The Yearling is way too long with a very odd structure, but it is so moving and with such a heartbreaking ending. The film benefits from an awesome score as well as the lush scenery and it is thematically rich with the mother's character being fascinating. It's a wonderful family flick.
He ain't a yearling no longer.
A poor farming family has an adventurous and imaginative boy who one days finds an abandoned fawn that needs to be nursed back to health. The mother has some hesitancy, but the father feels it will help the boy have a friend and companion. They take the fawn in and as poverty hits the family, tough situations and decisions present themselves.
"I want that there dog."
Clarence Brown, director of National Velvet, Anna Karenina (1935), Intruder in the Dust, Angels in the Outfield, The Eagle, A Free Soul, and Wonder of Women, delivers The Yearling. The storyline for this picture is entertaining and unfolds well in a Where the Red Fern Grows kind of way. The acting is out of this world good and the cast includes Gregory Peck, Jayne Wyman, Claude Jarman, Clem Bevans, Forrest Tucker, and Henry Travers.
"Does a man got to die to find peace?"
I came across this Gregory Peck classic on Turner Classic Movies (TCM) and had to DVR it. I really enjoyed this movie. This wasn't an all-time great Peck or classic genre film, but it does deliver the family genre elements that were so prevalent during this era to perfection. I really enjoyed this movie, but I wouldn't add it to my classic genre collection.

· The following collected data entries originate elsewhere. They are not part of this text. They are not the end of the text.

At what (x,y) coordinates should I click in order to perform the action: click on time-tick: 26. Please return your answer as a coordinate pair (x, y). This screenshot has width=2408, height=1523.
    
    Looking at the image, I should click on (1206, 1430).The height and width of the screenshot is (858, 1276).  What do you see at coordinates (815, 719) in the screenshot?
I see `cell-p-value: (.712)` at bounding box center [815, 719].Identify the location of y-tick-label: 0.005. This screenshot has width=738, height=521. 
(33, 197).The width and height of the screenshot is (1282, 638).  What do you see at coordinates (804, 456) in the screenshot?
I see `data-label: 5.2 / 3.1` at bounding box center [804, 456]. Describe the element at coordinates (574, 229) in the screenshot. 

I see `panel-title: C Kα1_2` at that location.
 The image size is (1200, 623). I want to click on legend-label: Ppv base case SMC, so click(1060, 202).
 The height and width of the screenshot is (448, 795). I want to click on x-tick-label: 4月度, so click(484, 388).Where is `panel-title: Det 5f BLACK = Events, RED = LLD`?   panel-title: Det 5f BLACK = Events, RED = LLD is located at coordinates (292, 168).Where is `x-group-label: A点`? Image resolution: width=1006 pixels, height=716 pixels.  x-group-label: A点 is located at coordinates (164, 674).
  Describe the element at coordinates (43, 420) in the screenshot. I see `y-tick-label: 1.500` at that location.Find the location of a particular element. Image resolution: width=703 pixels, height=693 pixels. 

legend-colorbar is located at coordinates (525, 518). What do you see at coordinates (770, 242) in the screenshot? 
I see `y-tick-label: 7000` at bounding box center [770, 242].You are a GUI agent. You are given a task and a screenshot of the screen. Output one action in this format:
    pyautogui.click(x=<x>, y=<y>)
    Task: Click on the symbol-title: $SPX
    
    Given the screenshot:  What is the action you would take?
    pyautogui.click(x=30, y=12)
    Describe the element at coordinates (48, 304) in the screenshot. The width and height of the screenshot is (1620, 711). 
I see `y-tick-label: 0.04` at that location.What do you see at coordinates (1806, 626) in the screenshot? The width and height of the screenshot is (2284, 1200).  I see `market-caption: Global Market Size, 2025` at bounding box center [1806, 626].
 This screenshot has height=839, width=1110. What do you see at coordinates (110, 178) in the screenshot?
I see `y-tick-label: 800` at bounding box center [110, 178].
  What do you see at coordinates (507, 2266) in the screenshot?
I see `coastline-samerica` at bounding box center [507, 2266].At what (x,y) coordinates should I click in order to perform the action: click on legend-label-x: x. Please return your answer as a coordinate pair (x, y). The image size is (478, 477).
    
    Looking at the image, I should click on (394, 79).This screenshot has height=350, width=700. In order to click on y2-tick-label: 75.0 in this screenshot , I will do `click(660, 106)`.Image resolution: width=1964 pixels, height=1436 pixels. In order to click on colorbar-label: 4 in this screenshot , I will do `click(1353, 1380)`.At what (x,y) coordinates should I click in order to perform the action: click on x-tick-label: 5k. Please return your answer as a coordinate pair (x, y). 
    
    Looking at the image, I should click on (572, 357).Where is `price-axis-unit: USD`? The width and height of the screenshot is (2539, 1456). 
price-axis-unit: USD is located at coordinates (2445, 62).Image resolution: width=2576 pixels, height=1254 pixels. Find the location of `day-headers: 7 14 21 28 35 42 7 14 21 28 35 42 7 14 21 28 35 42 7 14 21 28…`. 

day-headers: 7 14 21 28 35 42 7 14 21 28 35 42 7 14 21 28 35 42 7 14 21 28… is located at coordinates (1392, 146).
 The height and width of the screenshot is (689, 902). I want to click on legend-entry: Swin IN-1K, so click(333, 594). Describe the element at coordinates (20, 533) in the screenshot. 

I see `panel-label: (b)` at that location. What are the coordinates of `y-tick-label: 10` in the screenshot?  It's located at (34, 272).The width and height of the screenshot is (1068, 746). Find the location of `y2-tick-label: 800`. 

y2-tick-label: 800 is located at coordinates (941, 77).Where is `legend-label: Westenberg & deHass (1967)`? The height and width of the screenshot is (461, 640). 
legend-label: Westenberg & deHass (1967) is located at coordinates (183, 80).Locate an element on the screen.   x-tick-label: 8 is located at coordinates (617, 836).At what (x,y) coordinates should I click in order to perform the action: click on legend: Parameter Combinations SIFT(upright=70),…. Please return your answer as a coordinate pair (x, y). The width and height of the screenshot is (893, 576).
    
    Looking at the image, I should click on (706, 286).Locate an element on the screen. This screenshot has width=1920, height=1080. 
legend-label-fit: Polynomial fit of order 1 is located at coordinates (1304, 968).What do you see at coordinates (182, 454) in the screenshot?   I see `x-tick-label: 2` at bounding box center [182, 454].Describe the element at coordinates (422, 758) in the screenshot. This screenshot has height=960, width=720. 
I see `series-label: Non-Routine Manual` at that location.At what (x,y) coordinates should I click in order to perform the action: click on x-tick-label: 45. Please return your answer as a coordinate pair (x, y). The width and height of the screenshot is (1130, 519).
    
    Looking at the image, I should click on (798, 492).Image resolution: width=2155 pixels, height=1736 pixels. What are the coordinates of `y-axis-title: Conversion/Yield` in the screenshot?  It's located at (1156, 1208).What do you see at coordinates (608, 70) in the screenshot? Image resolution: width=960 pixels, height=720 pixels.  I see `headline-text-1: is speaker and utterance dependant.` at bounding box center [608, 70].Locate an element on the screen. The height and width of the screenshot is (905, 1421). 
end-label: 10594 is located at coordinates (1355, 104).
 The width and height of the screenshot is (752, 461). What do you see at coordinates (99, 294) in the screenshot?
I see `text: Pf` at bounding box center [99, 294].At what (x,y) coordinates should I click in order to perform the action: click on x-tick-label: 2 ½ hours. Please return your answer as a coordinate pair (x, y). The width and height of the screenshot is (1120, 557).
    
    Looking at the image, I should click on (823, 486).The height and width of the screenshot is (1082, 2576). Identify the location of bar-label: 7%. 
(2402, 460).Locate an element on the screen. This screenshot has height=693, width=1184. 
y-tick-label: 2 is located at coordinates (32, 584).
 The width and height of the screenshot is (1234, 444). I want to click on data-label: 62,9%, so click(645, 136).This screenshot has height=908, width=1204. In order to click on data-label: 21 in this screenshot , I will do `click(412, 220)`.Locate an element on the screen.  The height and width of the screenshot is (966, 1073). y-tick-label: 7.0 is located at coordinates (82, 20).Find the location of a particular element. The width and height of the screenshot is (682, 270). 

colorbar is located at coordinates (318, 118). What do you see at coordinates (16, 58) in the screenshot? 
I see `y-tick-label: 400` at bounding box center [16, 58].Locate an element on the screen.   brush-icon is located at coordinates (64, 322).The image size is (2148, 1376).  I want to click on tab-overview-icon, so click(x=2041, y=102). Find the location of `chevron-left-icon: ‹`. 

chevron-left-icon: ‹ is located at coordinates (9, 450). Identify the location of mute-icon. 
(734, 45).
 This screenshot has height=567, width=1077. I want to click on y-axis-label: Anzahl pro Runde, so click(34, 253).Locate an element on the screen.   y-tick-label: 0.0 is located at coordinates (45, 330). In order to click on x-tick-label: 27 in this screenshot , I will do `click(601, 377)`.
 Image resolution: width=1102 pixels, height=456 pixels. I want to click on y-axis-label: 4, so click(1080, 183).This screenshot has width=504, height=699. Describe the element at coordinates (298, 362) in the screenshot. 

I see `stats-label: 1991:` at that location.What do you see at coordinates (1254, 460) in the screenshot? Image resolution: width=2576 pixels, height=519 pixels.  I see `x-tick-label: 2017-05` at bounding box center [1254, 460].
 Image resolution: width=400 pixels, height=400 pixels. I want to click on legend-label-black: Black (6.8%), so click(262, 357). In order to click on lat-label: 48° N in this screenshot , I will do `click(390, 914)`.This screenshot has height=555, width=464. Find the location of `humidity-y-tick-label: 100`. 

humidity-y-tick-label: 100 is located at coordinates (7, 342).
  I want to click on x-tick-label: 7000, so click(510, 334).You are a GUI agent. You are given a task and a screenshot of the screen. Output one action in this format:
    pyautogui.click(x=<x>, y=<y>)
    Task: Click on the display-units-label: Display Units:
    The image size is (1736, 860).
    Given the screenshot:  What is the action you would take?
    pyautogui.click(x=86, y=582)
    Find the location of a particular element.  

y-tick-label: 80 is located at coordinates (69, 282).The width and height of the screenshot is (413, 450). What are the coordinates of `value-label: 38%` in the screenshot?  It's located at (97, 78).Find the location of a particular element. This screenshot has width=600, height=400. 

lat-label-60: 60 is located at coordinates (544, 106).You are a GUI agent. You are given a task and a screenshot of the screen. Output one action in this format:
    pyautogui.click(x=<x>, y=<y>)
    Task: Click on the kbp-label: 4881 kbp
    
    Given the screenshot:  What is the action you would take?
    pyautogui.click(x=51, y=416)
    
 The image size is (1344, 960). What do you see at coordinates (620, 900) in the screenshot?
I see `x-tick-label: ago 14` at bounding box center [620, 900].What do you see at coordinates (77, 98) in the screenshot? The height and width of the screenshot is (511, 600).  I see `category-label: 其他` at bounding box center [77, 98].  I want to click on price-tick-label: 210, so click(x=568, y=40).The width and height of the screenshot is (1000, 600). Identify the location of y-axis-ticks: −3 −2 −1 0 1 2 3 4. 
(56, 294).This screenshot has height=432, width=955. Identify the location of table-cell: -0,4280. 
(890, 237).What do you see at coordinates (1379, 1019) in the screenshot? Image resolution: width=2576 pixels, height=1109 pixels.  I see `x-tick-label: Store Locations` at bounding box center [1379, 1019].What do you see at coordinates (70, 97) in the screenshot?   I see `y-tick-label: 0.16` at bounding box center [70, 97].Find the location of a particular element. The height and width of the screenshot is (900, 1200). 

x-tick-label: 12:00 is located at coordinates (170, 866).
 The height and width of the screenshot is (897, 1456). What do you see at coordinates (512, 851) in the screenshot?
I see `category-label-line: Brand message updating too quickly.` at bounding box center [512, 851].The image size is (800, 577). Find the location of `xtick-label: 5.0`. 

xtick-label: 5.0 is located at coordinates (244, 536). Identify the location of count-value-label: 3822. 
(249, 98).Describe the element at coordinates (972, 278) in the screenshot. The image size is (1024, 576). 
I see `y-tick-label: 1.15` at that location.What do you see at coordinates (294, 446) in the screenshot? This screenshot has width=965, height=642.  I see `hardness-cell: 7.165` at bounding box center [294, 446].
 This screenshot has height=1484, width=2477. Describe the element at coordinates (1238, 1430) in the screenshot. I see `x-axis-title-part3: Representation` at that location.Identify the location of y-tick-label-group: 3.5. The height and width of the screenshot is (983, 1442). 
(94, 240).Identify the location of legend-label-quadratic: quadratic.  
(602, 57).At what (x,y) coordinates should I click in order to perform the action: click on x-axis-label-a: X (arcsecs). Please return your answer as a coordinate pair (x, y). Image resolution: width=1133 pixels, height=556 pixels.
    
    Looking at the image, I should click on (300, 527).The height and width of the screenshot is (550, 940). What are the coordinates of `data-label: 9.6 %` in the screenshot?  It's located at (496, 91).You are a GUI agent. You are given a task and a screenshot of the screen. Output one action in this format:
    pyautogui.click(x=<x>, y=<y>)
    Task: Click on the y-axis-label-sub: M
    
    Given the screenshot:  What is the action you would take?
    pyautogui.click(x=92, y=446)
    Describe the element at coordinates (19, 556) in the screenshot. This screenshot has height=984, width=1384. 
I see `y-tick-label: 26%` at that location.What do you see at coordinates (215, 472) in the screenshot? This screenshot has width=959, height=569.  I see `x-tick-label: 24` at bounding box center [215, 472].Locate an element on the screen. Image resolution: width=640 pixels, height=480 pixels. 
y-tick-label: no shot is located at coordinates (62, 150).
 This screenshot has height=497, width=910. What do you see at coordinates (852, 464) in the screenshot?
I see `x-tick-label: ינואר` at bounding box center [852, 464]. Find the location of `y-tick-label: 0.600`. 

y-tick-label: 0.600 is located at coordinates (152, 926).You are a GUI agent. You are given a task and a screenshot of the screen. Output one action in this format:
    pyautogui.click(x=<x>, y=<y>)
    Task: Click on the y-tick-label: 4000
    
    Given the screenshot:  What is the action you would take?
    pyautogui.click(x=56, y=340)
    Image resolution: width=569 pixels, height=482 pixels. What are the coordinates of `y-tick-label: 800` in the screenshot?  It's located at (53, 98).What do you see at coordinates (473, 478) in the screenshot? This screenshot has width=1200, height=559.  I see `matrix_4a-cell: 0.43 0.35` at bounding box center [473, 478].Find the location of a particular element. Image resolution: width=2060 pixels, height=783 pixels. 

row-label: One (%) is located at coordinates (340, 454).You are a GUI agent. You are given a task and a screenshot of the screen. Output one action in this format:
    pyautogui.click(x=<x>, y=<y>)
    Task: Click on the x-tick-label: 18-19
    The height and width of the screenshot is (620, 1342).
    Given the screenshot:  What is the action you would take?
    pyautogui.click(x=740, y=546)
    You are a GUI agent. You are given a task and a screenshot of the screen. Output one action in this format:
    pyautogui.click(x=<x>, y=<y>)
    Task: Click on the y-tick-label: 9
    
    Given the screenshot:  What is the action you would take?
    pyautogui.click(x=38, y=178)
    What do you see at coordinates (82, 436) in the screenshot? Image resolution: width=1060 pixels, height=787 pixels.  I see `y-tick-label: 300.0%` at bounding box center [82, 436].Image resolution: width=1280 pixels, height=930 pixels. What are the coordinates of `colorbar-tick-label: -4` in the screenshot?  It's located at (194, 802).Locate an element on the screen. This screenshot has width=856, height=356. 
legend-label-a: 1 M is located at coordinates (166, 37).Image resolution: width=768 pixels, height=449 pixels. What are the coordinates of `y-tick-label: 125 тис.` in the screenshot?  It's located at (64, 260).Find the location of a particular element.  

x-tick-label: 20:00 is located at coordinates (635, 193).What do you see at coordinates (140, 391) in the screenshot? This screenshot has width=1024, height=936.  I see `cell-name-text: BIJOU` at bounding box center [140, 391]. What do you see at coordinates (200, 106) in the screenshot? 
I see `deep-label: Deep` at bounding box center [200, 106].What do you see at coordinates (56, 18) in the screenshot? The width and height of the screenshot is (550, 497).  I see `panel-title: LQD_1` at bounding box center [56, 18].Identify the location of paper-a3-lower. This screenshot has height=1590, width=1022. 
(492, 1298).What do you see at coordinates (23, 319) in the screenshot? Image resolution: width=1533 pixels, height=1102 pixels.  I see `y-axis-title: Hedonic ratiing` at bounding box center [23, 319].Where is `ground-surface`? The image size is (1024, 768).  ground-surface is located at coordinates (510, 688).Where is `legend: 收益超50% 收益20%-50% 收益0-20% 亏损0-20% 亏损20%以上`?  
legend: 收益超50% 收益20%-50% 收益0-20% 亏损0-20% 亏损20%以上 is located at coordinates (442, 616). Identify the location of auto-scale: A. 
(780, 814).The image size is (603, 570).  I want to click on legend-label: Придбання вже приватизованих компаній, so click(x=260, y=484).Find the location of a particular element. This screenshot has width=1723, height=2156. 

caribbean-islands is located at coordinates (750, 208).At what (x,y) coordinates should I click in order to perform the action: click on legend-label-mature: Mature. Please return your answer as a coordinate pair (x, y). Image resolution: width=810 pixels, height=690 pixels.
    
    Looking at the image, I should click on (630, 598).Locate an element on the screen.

"Clouds are really just the backs of angels."
Not only a fine adaptation of the pulitzer prized best selling novel, but one of the truly great family and coming of age films of all time with memorable performances by Peck and Wyman. Part of the mythos of America.
A bit on the barfy side. A young man decides to raise a deer and becomes a man. Let's forget about this one, shall we?
My favorite movie ever!!!
A great movie and worth watching at least once especially to see the famous heartbreaking ending.